What you should do:
After locating the line with "Open the search help question icon" in the records below, print it and every line after it exactly.

Saved data entries:
^^^^

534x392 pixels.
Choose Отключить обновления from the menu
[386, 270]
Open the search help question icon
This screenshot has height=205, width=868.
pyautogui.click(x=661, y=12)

^^^^

Your response:
Open the search help question icon
This screenshot has height=205, width=868.
pyautogui.click(x=661, y=12)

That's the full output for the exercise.